Image source, Various

"To add insult to injury," says the Daily Mail, "France will receive a £790m rebate because its economy is struggling." The paper reports the amount demanded represents one-fifth of Britain's net contribution to the EU last year - the UK paid £8.6bn in subs to be part of the European club.

The Independent notes the surcharge has come as a surprise in Downing Street and has to be paid on 1 December. The prime minister is said to be "determined" to challenge the fee and met his Dutch counterpart in Brussels on Thursday night, the paper reports, to discuss tactics.

The timing of Brussels' final demand, as is so often the case in politics, could not be worse for Mr Cameron and the Conservative Party.

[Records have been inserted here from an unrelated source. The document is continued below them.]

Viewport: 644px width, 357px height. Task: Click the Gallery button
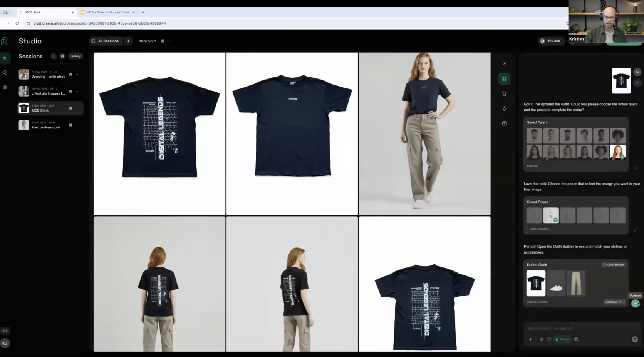75,56
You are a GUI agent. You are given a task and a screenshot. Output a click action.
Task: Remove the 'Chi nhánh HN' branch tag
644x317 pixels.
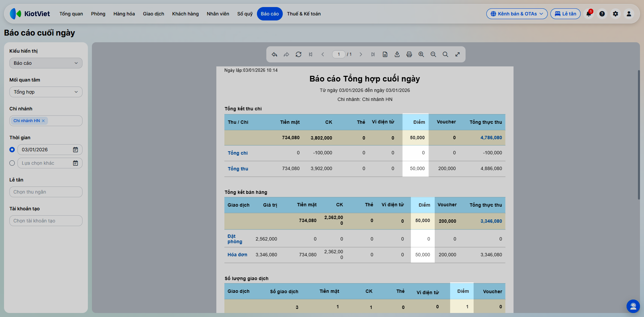[x=43, y=121]
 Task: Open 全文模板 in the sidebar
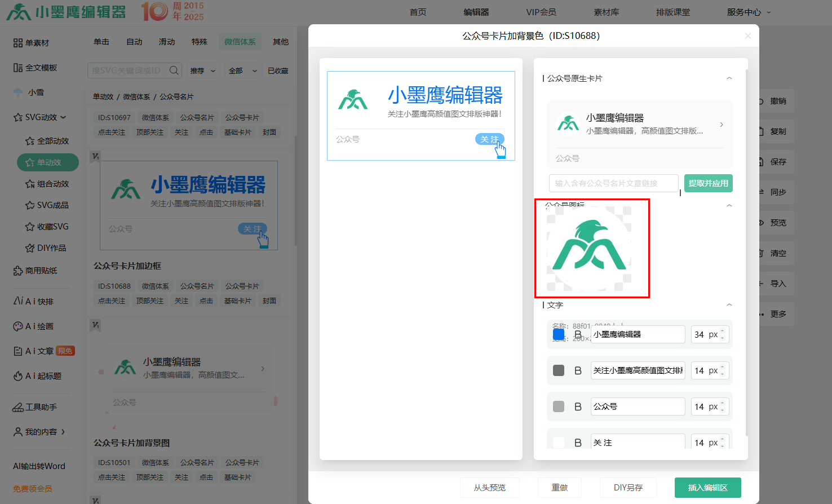35,68
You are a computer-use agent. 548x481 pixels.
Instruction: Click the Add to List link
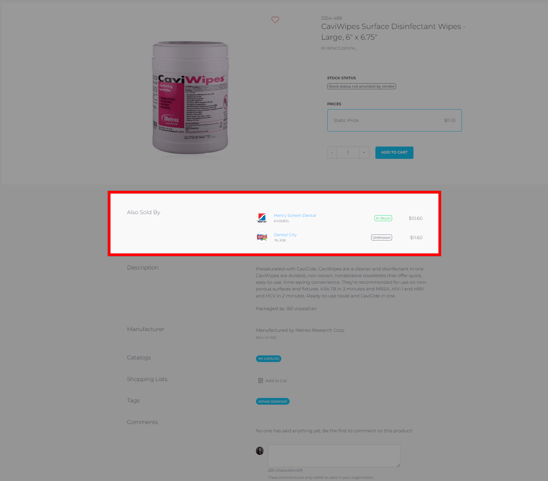(x=276, y=381)
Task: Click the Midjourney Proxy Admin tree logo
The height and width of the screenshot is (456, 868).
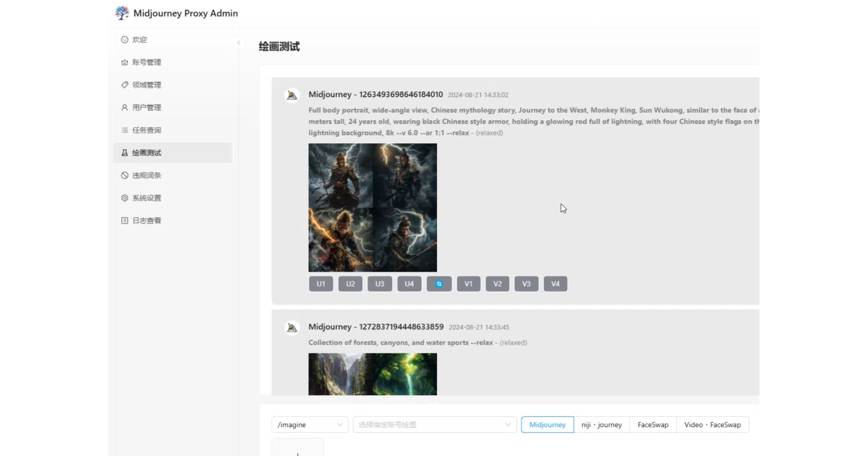Action: pyautogui.click(x=122, y=13)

It is fighting next month's by-election in the Kent constituency of Rochester and Strood amid a strong challenge from the UK Independence Party. The Times says the anti-EU party is 13 points ahead of the Tories there..

The Financial Times notes the "one-off bill will infuriate Euro-sceptic MPs", while the Daily Mail quotes UKIP leader Nigel Farage likening the EU to "thirsty vampires feasting on UK taxpayers' blood".

'Utter disgrace'

Several papers take issues with the decision to grant parole to Harry Roberts who was jailed for life after killing three police officers in west London in 1966.

The Daily Mirror puts the story on its front page and two inside pages, having spoken to the widow of one of the men Roberts killed.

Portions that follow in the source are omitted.